### Data listing
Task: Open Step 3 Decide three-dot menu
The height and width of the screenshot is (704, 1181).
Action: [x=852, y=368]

---

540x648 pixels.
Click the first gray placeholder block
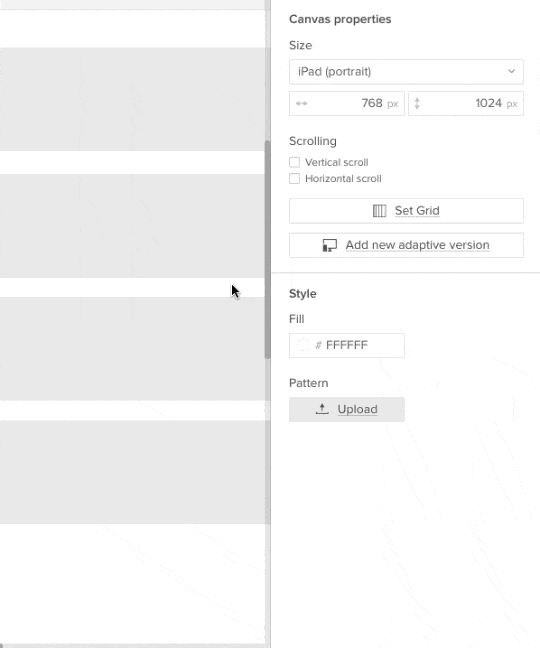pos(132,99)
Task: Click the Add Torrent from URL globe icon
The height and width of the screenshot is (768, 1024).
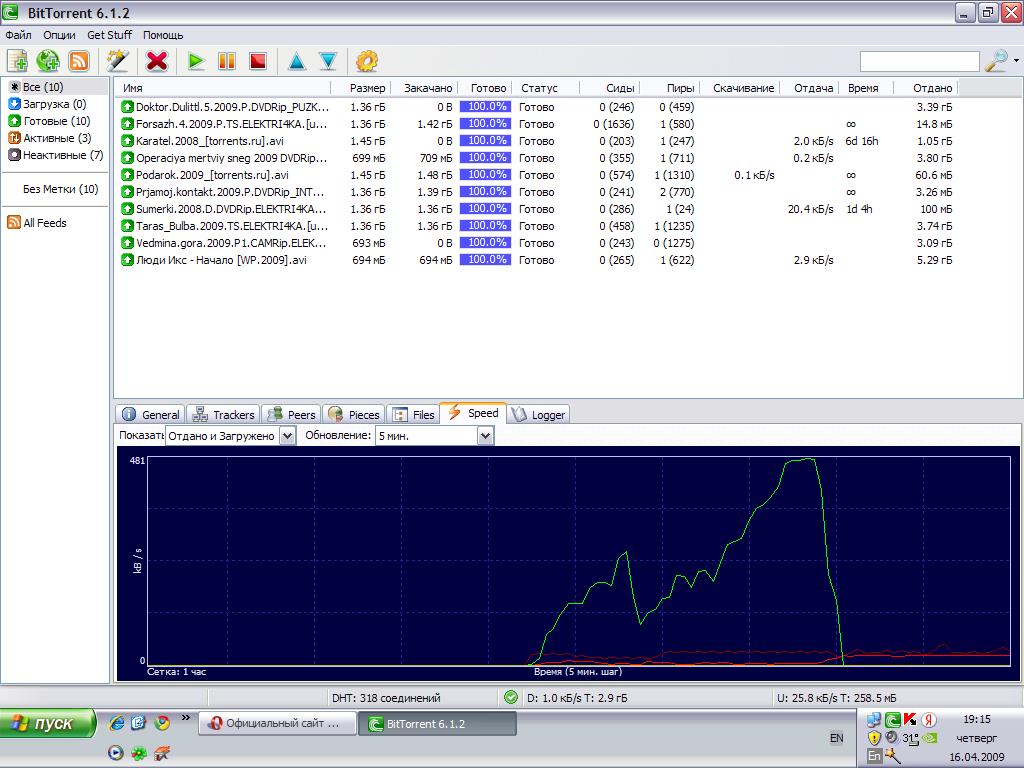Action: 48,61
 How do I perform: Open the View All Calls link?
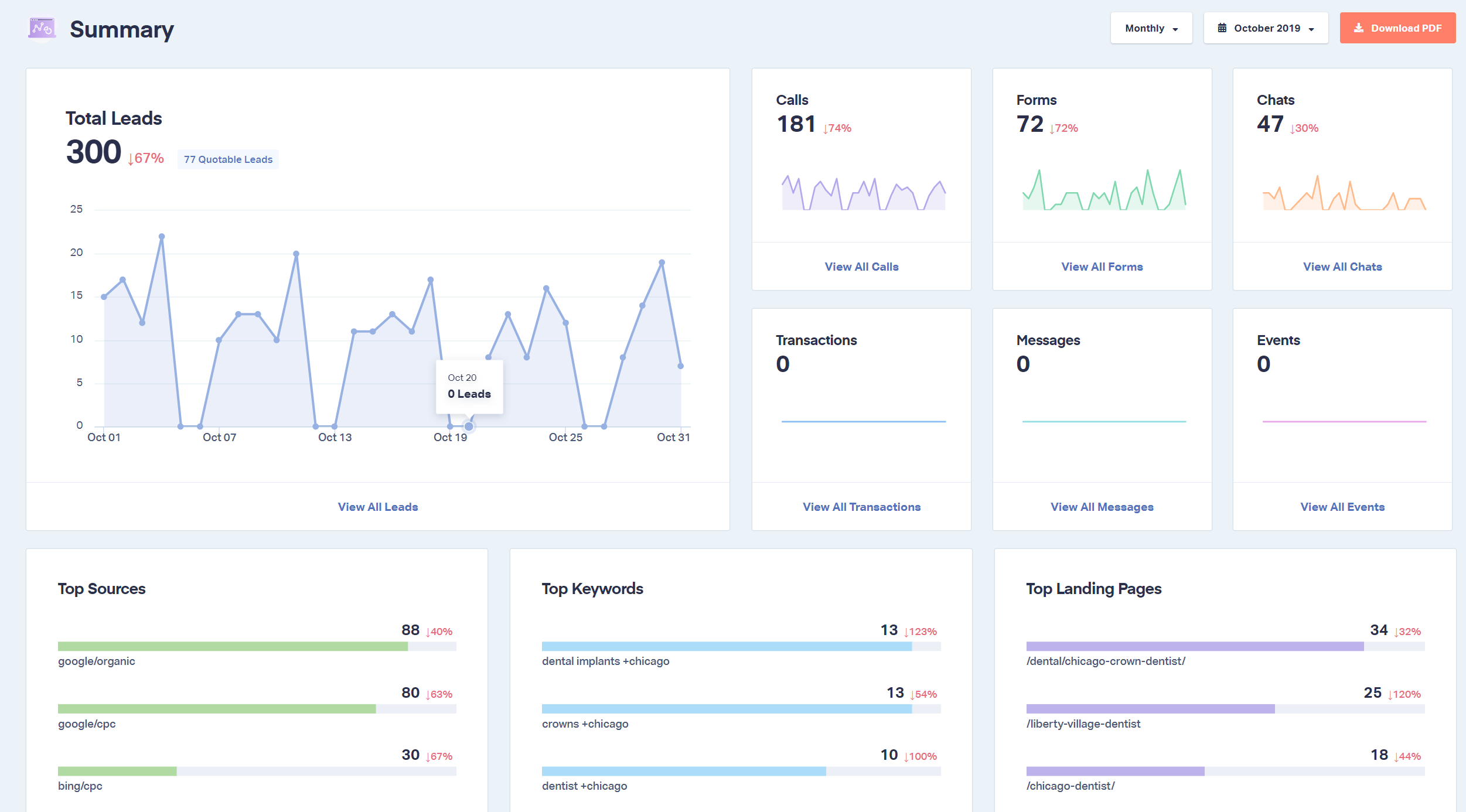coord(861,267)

==

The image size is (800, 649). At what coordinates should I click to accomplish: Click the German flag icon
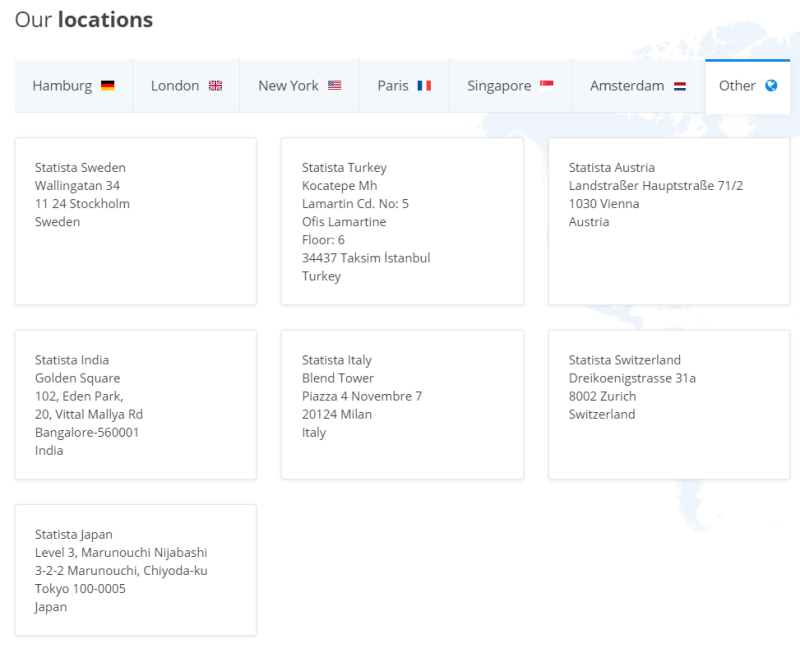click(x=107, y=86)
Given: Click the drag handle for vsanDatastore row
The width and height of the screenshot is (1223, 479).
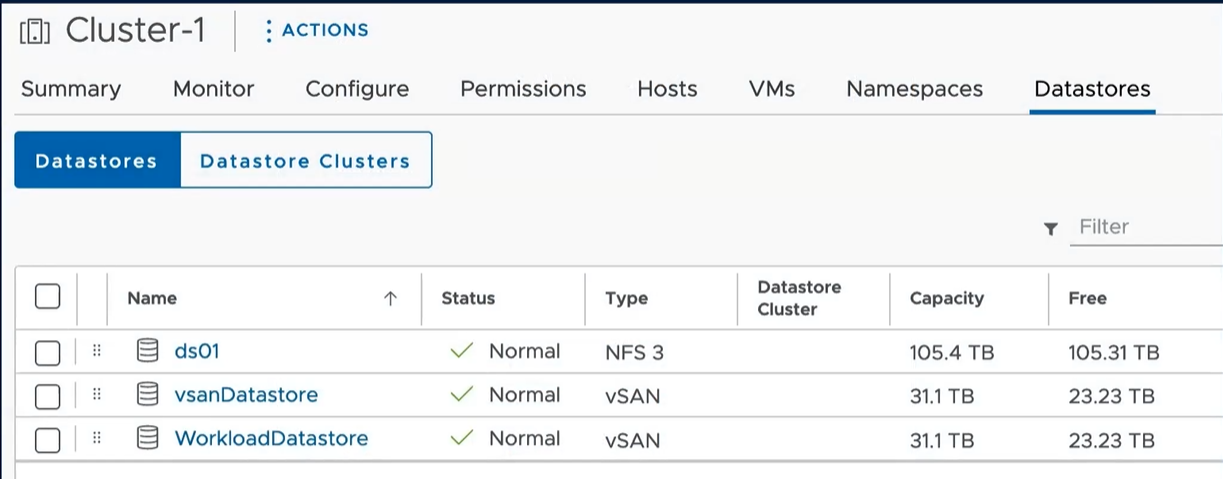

### What you should do
Pick out and copy every line in the material above that contains the string "screenshot". Case counts, so a line matches only if its letters have the same capitalization.

### Exercise response
The height and width of the screenshot is (704, 1181).
The height and width of the screenshot is (768, 1024).
The width and height of the screenshot is (1223, 479).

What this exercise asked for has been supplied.